“乾啥!”李向陽順勢一個強行轉身,右手扣住了對方抓他衣領的手腕。
“彆動!打擊辦的!”對方見他竟然敢反抗,先是一愣,隨即厲聲喝道。
“打擊辦的咋了?誰給你的權力隨便抓人?”李向陽毫不示弱,瞪著眼訓斥回去。
這時他才看清,對方是個穿著製服的中年男人。
“嘿!你還牛皮哄哄的!”那人冷笑一聲,另一隻手伸過來,“介紹信拿出來!我看你是不是盲流!”

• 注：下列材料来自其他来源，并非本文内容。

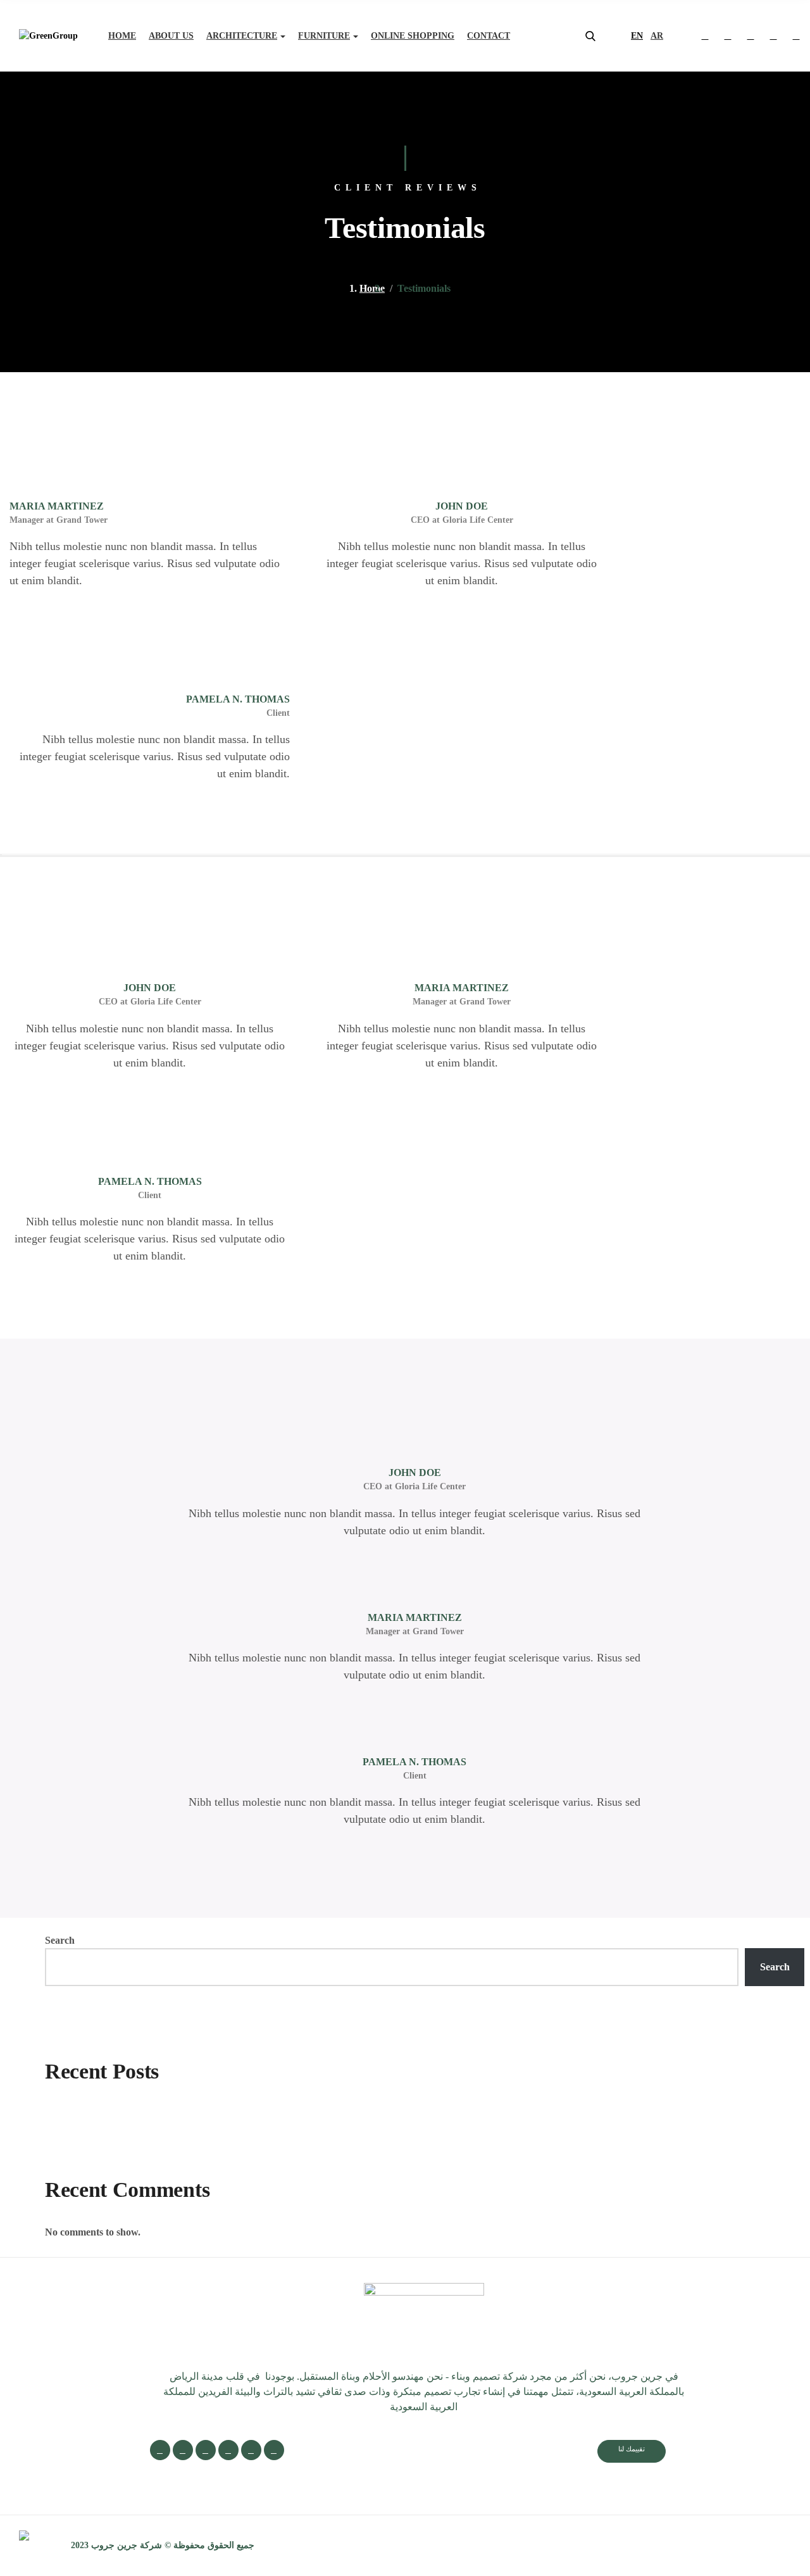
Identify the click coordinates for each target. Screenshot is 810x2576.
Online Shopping (412, 36)
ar (657, 36)
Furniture (324, 36)
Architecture (241, 36)
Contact (488, 36)
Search (60, 1940)
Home (122, 36)
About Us (171, 36)
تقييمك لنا (631, 2449)
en (637, 36)
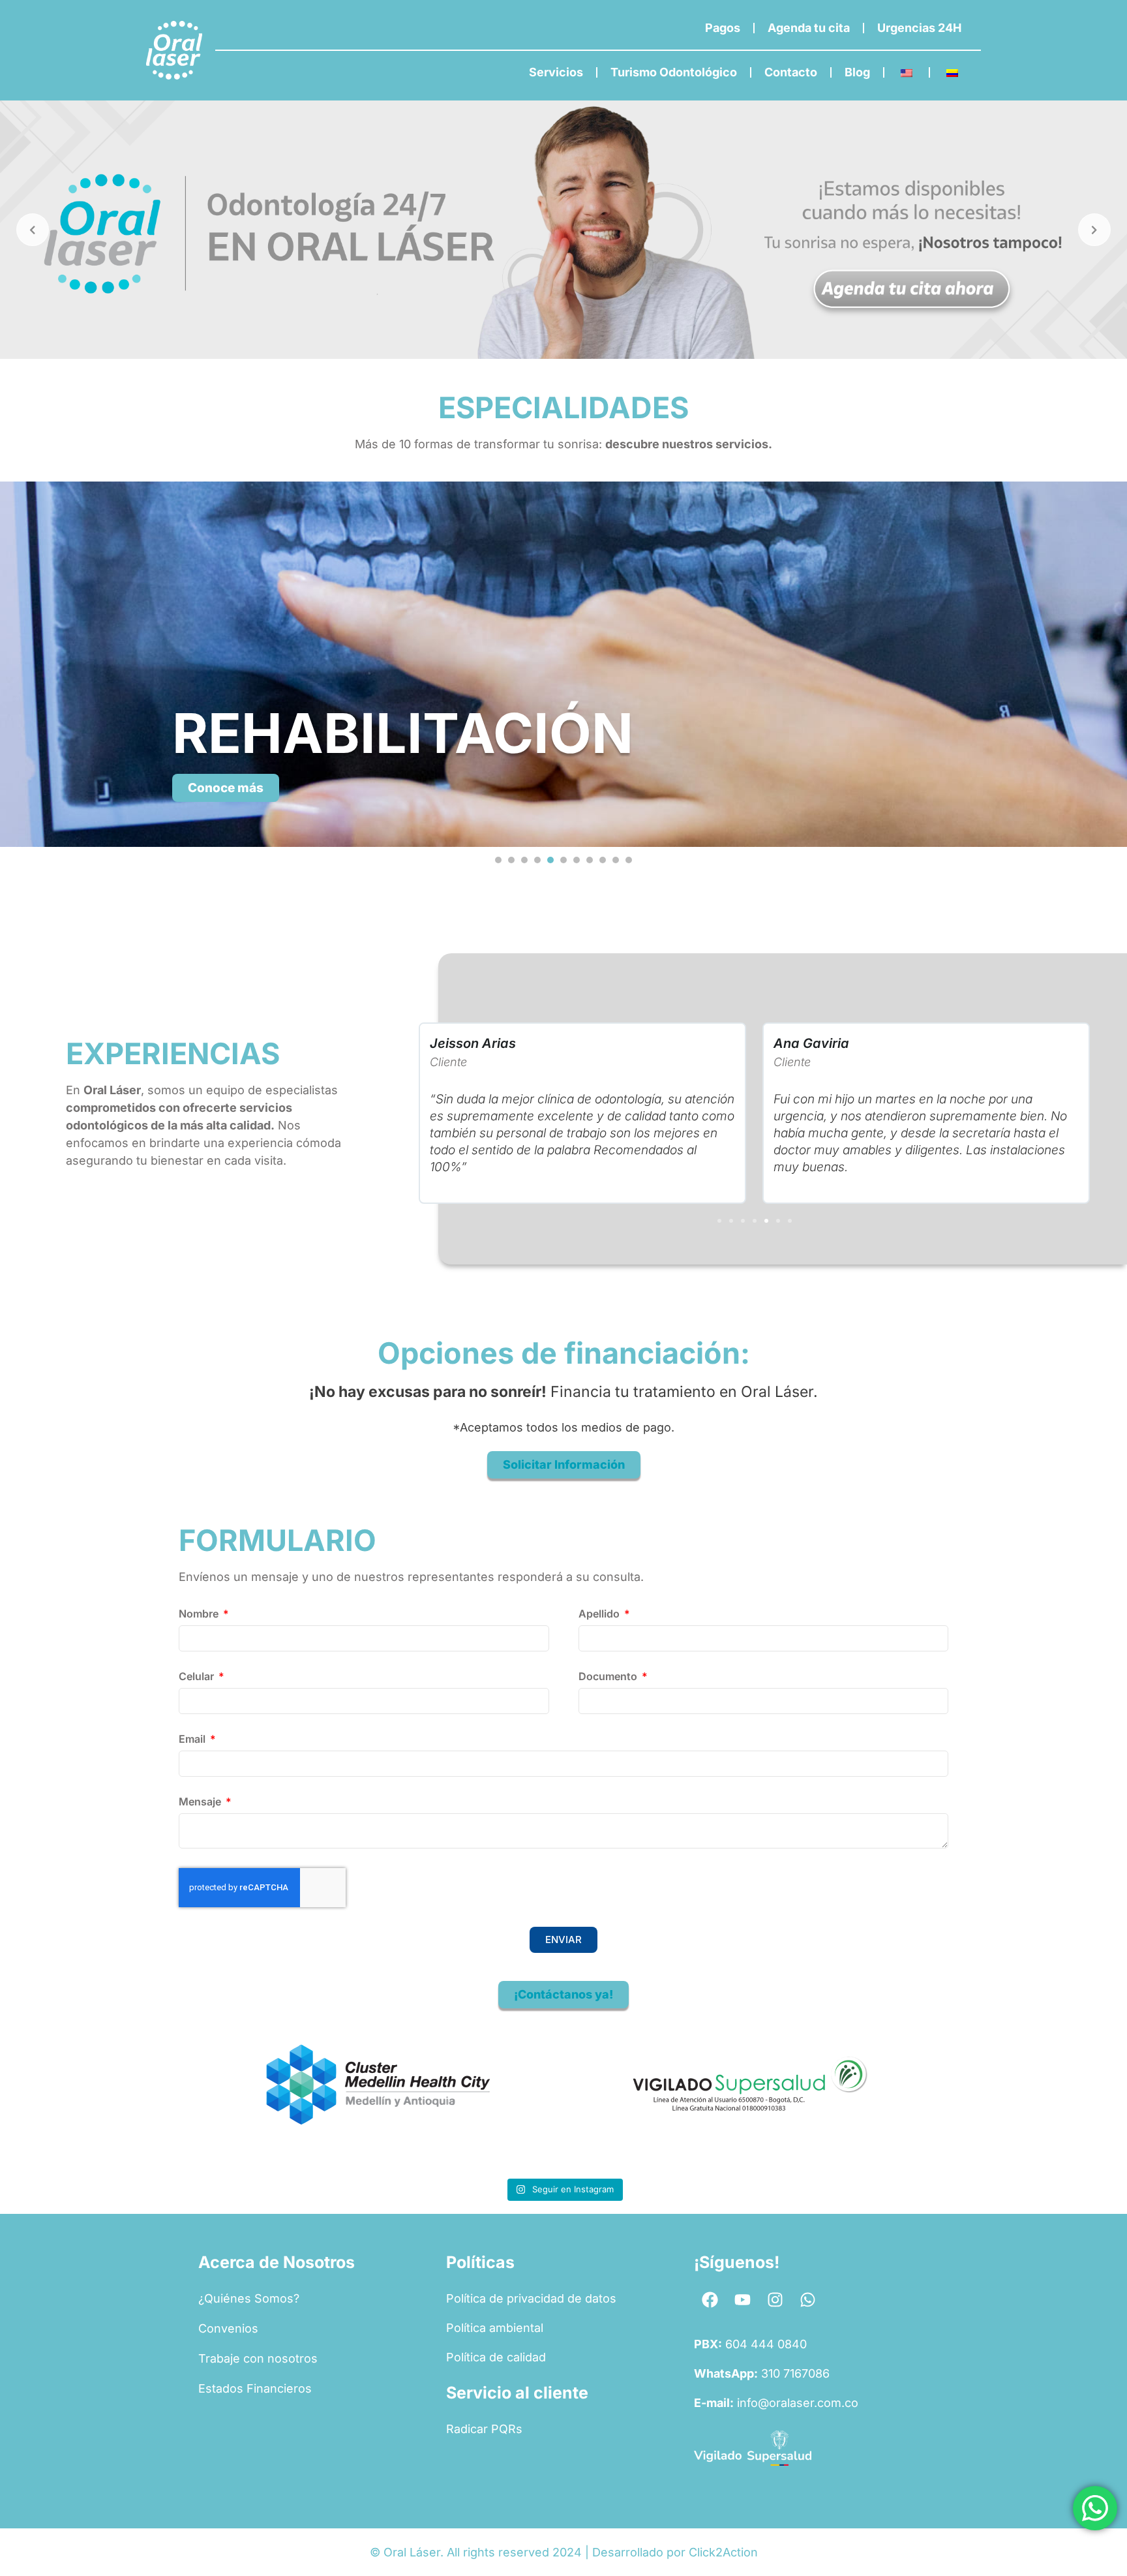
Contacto (790, 72)
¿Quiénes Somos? (248, 2298)
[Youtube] (743, 2300)
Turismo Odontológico (673, 72)
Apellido (600, 1614)
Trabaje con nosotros (258, 2358)
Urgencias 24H (919, 28)
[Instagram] (775, 2300)
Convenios (228, 2328)
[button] (719, 1221)
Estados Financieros (255, 2388)
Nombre (200, 1614)
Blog (857, 72)
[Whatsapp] (808, 2300)
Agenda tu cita (809, 28)
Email (193, 1739)
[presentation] (498, 859)
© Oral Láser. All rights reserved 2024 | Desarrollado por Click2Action (564, 2552)
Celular (198, 1677)
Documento (609, 1677)
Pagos (722, 28)
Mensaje (201, 1802)
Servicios (556, 72)
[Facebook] (710, 2300)
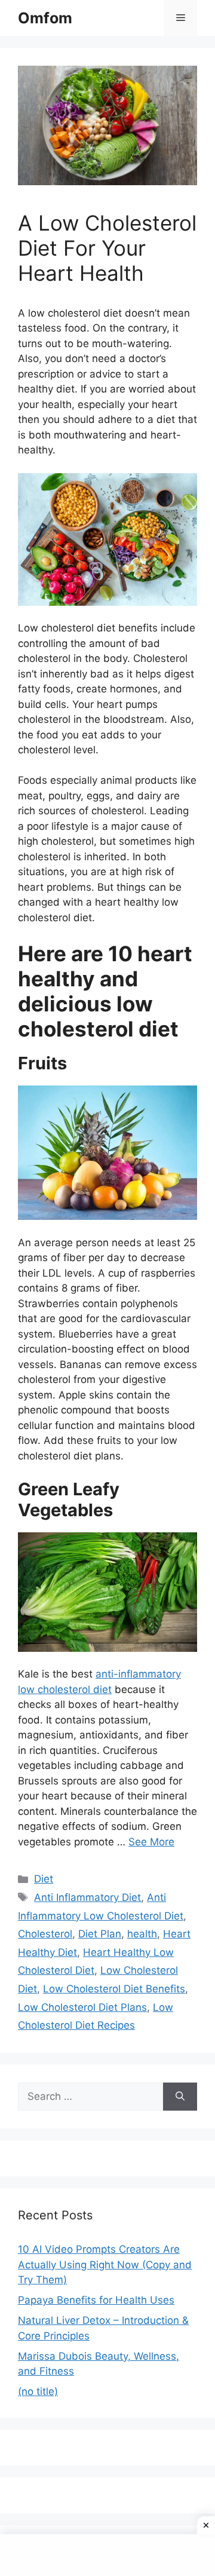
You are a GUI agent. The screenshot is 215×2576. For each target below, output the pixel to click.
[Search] (180, 2097)
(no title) (38, 2391)
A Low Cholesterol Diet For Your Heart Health (107, 248)
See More (151, 1842)
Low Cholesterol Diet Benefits (114, 1989)
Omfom (45, 18)
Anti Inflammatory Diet (87, 1897)
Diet (43, 1879)
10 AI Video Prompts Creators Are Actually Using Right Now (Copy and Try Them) (105, 2264)
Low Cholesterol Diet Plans (82, 2007)
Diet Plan (99, 1934)
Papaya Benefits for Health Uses (96, 2300)
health (142, 1934)
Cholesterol (45, 1934)
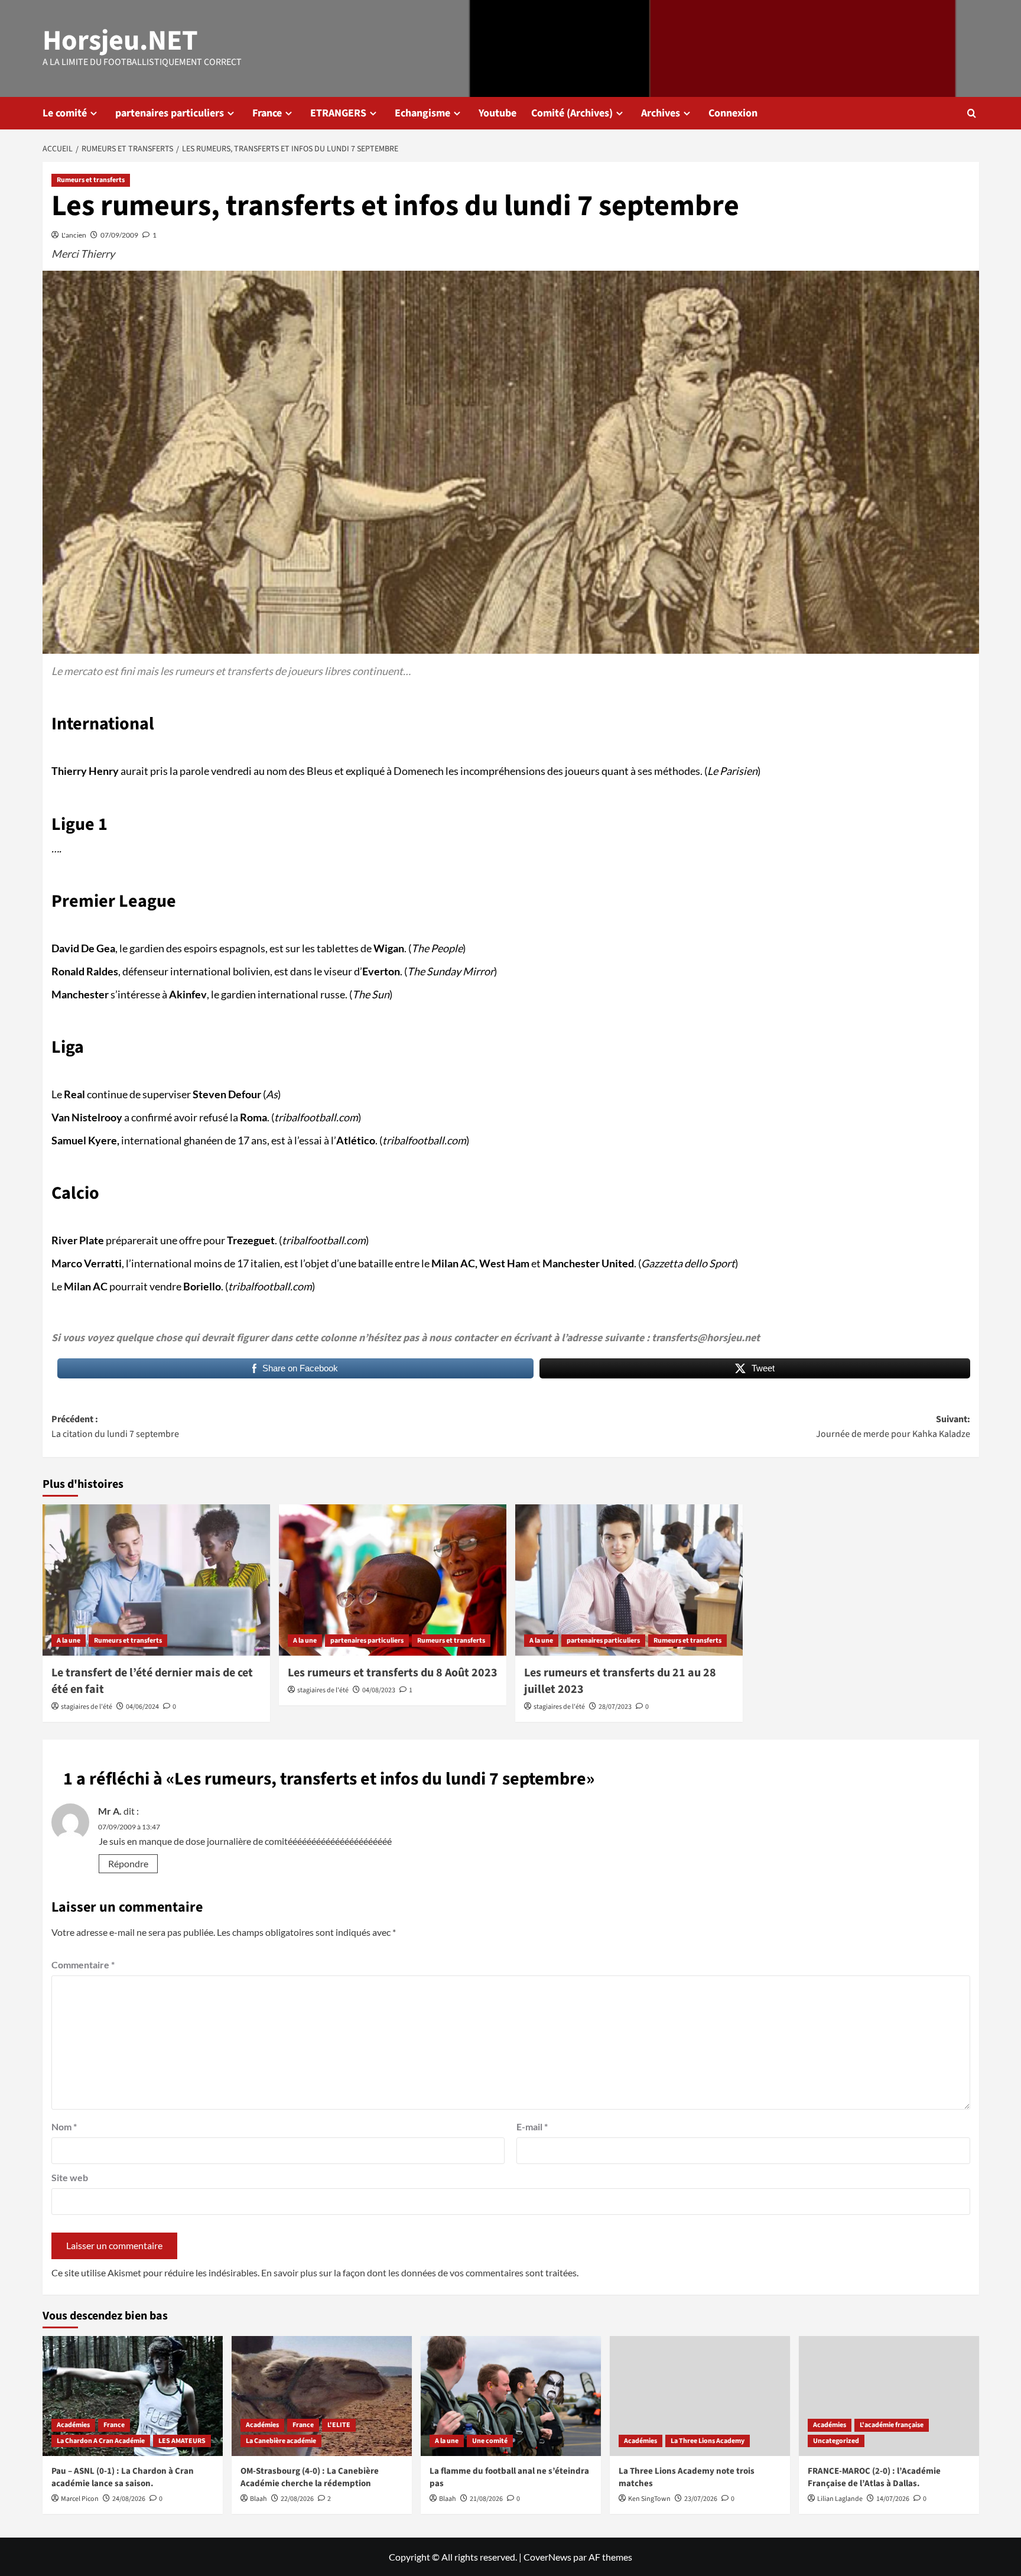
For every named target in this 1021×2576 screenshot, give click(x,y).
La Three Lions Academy (707, 2441)
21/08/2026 (486, 2499)
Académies (73, 2425)
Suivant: (893, 1427)
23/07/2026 (700, 2499)
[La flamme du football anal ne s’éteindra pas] (511, 2396)
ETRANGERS (338, 113)
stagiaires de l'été (86, 1707)
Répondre (128, 1863)
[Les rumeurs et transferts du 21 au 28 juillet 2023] (629, 1580)
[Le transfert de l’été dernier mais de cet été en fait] (156, 1580)
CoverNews (547, 2556)
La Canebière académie (281, 2441)
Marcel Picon (80, 2499)
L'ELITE (338, 2425)
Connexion (732, 113)
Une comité (490, 2441)
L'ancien (73, 235)
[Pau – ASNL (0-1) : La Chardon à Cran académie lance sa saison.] (133, 2396)
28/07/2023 (615, 1707)
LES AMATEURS (182, 2441)
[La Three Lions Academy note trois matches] (700, 2396)
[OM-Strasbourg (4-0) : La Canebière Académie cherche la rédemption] (322, 2396)
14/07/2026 (892, 2499)
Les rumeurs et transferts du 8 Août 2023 (393, 1673)
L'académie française (892, 2425)
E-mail (532, 2126)
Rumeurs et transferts (91, 180)
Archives (660, 113)
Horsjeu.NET (120, 41)
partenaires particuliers (169, 113)
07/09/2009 (119, 235)
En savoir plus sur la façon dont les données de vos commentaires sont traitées (419, 2272)
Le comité (65, 113)
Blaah (258, 2499)
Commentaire (83, 1964)
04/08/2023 (378, 1690)
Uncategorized (836, 2441)
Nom (64, 2126)
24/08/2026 (128, 2499)
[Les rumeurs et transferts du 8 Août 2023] (392, 1580)
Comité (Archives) (572, 113)
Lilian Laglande (840, 2499)
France (267, 113)
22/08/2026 (297, 2499)
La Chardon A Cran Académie (101, 2441)
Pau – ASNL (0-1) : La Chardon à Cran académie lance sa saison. (122, 2477)
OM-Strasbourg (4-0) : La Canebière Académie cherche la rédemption (309, 2477)
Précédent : (115, 1427)
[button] (971, 113)
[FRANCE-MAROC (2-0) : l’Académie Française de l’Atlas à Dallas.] (889, 2396)
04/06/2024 (142, 1707)
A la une (68, 1641)
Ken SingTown (649, 2499)
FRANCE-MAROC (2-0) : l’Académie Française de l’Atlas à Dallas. (874, 2477)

李向陽知道,這年頭有些人員作風粗暴,越慫越吃虧,所以他也沒給對方好臉,惡狠狠地白了對方一眼,鬆開了手,不慌不忙地從內兜掏出了那個印著“秦巴地區林業局”字樣的工作證。
那人見他有證件,氣勢頓時矮了半截,眼神閃爍了一下,也沒接過去細查,裝模作樣地朝巷子深處大喊一聲:“那個!彆跑!”
話音未落,竟直接甩開李向陽,朝著空無一人的巷子深處追去。
李向陽被這波操作搞得一愣,正想拉住對方理論幾句,卻瞥見那人在跑動過程中,一遝花花綠綠的票證從褲兜裡滑落出來。
見左右無人,他立即上前兩步用腳踩住。
直到那穿製服的拐過巷角消失不見,他這才迅速蹲下身,假裝係鞋帶,飛快地將那遝票證撿起塞進了褲兜。
隨後,他麵色如常地站起身,朝供銷社大門走去。
找了個相對僻靜的角落,他悄悄掏出那遝票證快速翻看起來。
待數清類彆和數量,他嘴裡忍不住“臥槽”一聲——兩張自行車票,兩張縫紉機票,三張手表票,四張收音機票,還有一小疊工業券!
強壓下心頭激動,李向陽迅速將票證重新揣好,大步走向了手表櫃台。
直接要了兩塊上海牌男表,兩塊海鷗牌女表,又在家電櫃台買了個半導體收音機,四百九十塊錢扔給了收銀台。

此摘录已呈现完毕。